Extracted information below:

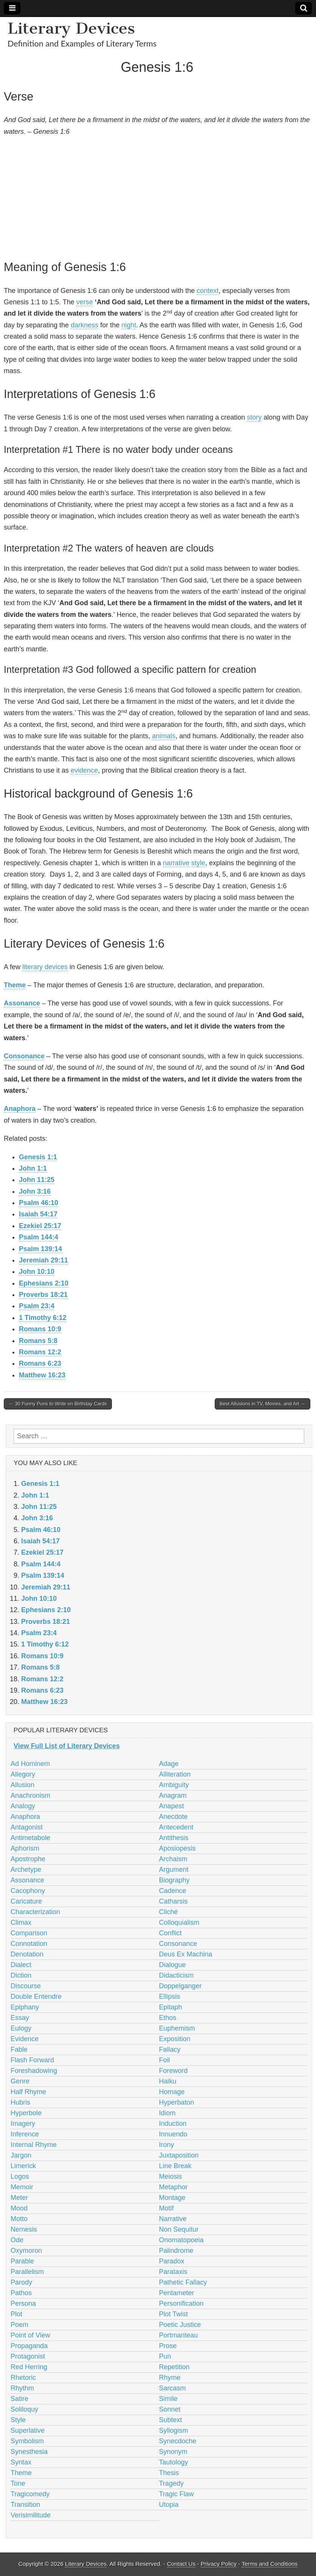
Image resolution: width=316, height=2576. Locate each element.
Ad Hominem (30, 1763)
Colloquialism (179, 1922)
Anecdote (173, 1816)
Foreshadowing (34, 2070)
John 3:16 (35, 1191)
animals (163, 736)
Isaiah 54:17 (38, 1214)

End of Extracted information.
Extracted information below:

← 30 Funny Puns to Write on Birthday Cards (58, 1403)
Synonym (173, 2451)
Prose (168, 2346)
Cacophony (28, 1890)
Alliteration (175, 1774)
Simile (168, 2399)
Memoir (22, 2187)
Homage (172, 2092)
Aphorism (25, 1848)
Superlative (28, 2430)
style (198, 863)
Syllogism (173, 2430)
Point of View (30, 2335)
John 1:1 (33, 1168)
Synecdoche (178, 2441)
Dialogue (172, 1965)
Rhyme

End of Extracted information.
Extracted information below:

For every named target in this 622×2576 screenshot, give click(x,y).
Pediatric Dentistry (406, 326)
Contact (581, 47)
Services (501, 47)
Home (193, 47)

End of Extracted information.

### [Your goal]
Reproduce, character for character, only the lines of the preceding data that start at the line with "Colloquialism (179, 1922)" and end at the line with "Isaiah 54:17 (38, 1214)", both included.

### [Solution for this exercise]
Colloquialism (179, 1922)
Anecdote (173, 1816)
Foreshadowing (34, 2070)
John 3:16 (35, 1191)
animals (163, 736)
Isaiah 54:17 (38, 1214)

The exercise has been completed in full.